Jim McDougal’s relationships with top Arkansas politicians date back to the 1960s, when he and Jim Guy Tucker, today Arkansas’s governor, were Young Democrat activists. Clinton and McDougal became pals when they both worked for Sen. J. William Fulbright in the late 1960s. After teaching at Ouachita Baptist College, McDougal went into real estate. Two early partners were Bill and Hillary Clinton. In 1978, McDougal persuaded them to become partners with him and his wife, Susan, in a deal called Whitewater Development Corp., which was supposed to turn a tract in the Ozarks into a retirement or vacation subdivision.
In the early 1980s, McDougal set out to ride the speculative steamroller. He acquired Madison Guaranty Savings, a little-known institution. Under McDougal, the thrift’s financial portfolio grew rapidly, from $10 million in assets in 1983 to $123 million by 1986. He and some of his associates indulged themselves in the usual pleasures of 1980s thrift barons: the jaguars, the Mercedeses, the $500,000 homes. McDougal aggressively peddled real-estate deals with TV ads featuring McDougal’s glamorous wife on horseback and his brother-in-law, James Henley, a former Baptist minister and social worker who introduced himself to TV viewers as Jim (Friendly) Henley
By 1986 regulators were moving in on Madison Guaranty, which they feared was radically overextended. In 1990 McDougal and two brothers-in-law were tried on charges of bank fraud and conspiracy after McDougal, a manic-depressive reformed alcoholic, failed in an attempt to get himself declared mentally unfit for trial, according to reports.

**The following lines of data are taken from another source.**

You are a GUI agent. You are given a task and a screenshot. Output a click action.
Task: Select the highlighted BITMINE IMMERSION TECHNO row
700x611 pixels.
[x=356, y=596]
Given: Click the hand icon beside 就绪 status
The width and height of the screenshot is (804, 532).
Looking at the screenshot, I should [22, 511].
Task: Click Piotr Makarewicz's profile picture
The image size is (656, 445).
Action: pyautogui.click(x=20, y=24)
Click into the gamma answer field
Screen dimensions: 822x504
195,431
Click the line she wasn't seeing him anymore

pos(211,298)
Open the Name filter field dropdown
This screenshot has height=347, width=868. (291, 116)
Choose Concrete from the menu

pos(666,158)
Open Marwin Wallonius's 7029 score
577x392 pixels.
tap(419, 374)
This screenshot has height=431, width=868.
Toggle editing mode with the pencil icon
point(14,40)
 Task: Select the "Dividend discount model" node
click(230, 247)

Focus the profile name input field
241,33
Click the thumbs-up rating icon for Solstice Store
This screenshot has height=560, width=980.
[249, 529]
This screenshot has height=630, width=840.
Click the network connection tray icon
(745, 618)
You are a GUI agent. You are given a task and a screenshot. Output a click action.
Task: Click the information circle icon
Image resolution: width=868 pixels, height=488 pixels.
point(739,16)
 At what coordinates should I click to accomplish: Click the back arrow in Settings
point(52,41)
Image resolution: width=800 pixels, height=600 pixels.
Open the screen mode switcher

McDougal and the others were cleared, but when his friend Bill Clinton ran for president two years later, the national press began nosing into their business dealings. The New York Times revealed that as governor, Clinton had been in business with a man whose thrift was regulated by his own state agencies. But after lawyers hired by the Clinton campaign to review the deal reported that the Clintons had lost nearly $69,000 in the deal and were only passive investors, the story died rapidly. Last December the Clintons sold their virtually worthless interest in Whitewater back to McDougal. The transaction was handled by the then Little Rock lawyer Vince Foster, who shot himself to death July 20 while serving as Clinton’s deputy White House counsel.
Last week, however, the Clinton-McDougal partnership resurfaced, raising more potentially damaging questions. This time the most intriguing developments involved a retired part-time Little Rock judge named David Hale. The owner of a tiny investment fund that made government-subsidized loans to socially disadvantaged businessmen, Hale was indicted in September on charges of defrauding the Small Business Administration. (He pleaded not guilty.) Two months before, the FBI had raided Hale’s office and taken away files on several transactions, including a $300,000 loan Hale’s company had made in April 1986 to a company run by Susan McDougal. In a telephone interview with NEWSWEEK, Hale maintained that both Jim McDougal and Clinton had directly urged him to make the loan to help bail them out of unspecified financial problems. McDougal denies that the conversations ever took place.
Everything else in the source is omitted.